Aldo Bonomi
Spero che, nell’euforia del successo di Expo, nessuno si offenda, facendone
un piccolo bilancio, se lo raccontiamo come un microcosmo dove per sei mesi si
è rappresentato il macrocosmo.
Mai tanti paesi del mondo avevano
partecipato ad una esposizione universale. È già un successo. Che smentisce i
tanti che, nell’epoca della rete e del virtuale che rende tutto accessibile e
vedibile, avevano profetizzato l’inattualità della fisicità prossima, che per
di più ti fa stare in coda per vedere.
L’adagio di fine secolo più globale-più
locale, ha segnato l’evento milanese nella forza elementare del “io c’ero”, “io
ci sono stato”, “l’ho visto”. Il tutto certificato da un selfie, naturalmente.
Se vogliamo ragionare di discontinuità dobbiamo scavare nella natura sociale e
politica dell’evento.
Gli Expo del passato erano eventi di un
primo popolo, le élite del primo mondo sviluppato, che parlava ad un secondo
popolo indicandogli la via della civilizzazione tecnologica e industriale.
Erano celebrazioni di potenza verso nazioni “arretrate” e fiere campionarie ad
uso interno del paese organizzatore, per le masse inserite nel ciclo fordista
dell’industrializzazione che veniva avanti.
Forse Shanghai è stato l’ultimo così
articolato, per celebrare la valenza geopolitica del turbocapitalismo cinese,
che diceva al mondo e al suo popolo “ci siamo anche noi”. Anche se il tema
“Better city, better life” introduceva riflessioni assai critiche sul modello
delle megalopoli.
Il tema di Milano era tutto fuorché
potente, nel suo evocare attraverso la metafora del cibo scarsità e fame e
processi di innovazione economica, sociale e culturale, per vivere nel mondo
globale.

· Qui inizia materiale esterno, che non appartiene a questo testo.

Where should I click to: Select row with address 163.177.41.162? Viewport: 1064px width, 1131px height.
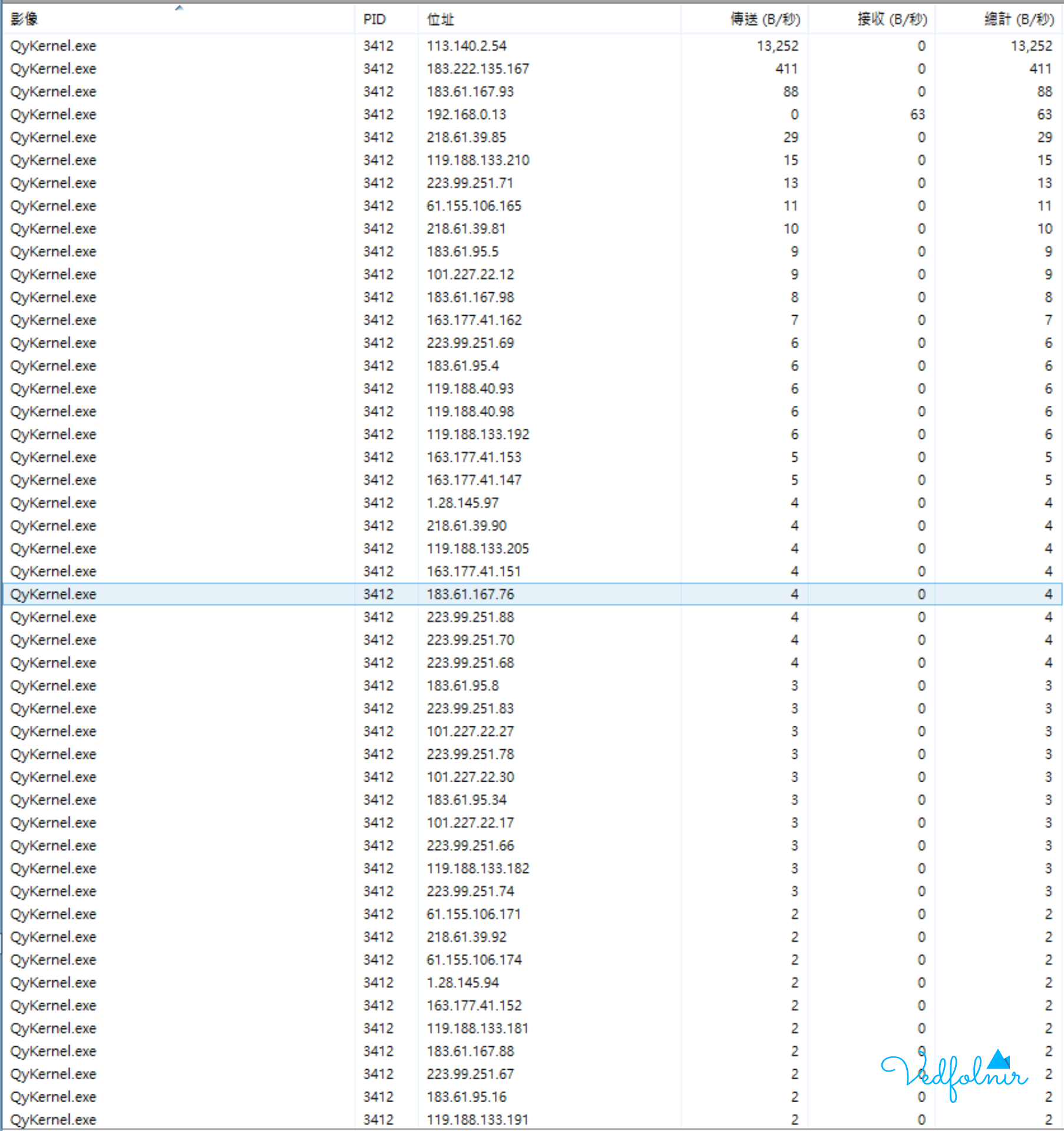point(532,320)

Tant’è che mi pare fuori luogo questa corsa di tanti a celebrarlo come
potenza “dell’italietta” che si fa primo popolo.
Senza nulla togliere alla giusta
rivendicazione e all’orgoglio dell’aver realizzato, nell’epoca della crisi
globale, un evento di incontro e confronto che riportava tutti sulla terra.

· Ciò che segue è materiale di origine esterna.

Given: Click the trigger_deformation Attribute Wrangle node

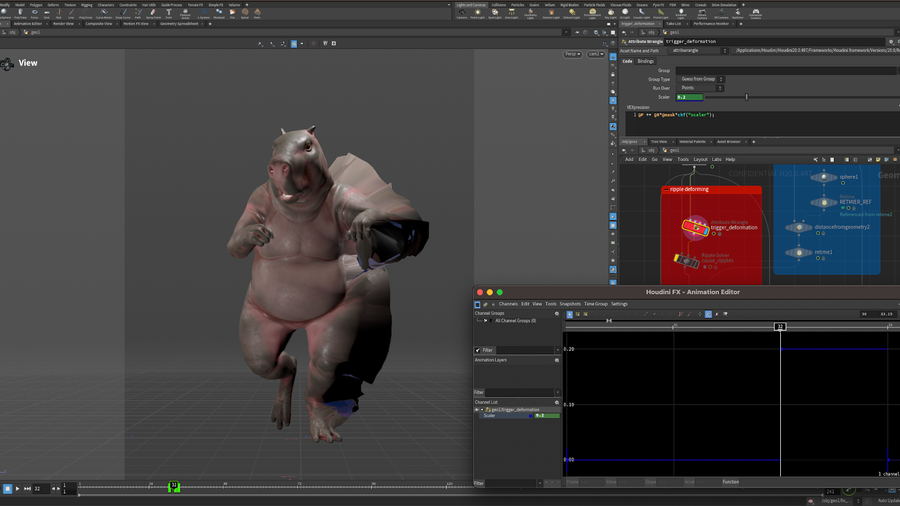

Intesa come terra madre del cibo e della conservazione e sopravvivenza del pianeta:
la potenza del limite altro dalla celebrazione della potenza della crescita.

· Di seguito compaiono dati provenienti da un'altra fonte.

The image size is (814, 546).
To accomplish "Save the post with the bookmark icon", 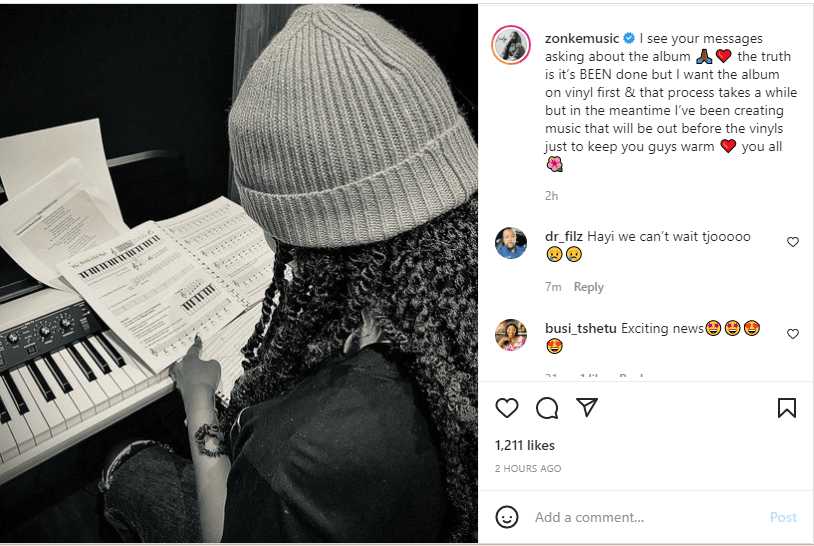I will click(786, 408).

Che rimanda al rapporto dialettico tra terra e territorio e al ritorno,
nell’economia del quaternario, al primario dell’agricoltura. Il che interroga
anche il concetto di territorio inteso come la costruzione sociale che insiste
sopra la terra con le forme dell’abitare, del lavorare e del fare impresa
dell’uomo. Temi evocati nella Carta di Milano, consegnata al Segretario
Generale dell’Onu, nel solco di messaggi epocali come l’enciclica papale, dai
Millenium Development Goals dell’Onu e dal summit di Cop 21 a Parigi sulla
governance dei cambiamenti climatici.
L’Expo di Milano è stato anche un
tassello inserito in questa riflessione epocale. Ma non dimentico che le Expo,
per loro natura, sono un evento forte della società dello spettacolo che
riescono e hanno successo se sincreticamente tengono assieme il tema e il parco
a tema. I tre luoghi emblematici che rimarranno, il Padiglione Zero, Padiglione
Italia e la sua mostra, avevano come traccia narrativa il tema dell’Expo
presente e spalmato anche nei padiglioni dei paesi, l’Albero della vita con le
sue luci e i suoi fuochi d’artificio è stato l’emblema del parco a tema e della
movida serale. Tutto si tiene. Purché nel fare un bilancio si tenga conto del
rapporto binario e sincretico tra segnali forti e segnali deboli.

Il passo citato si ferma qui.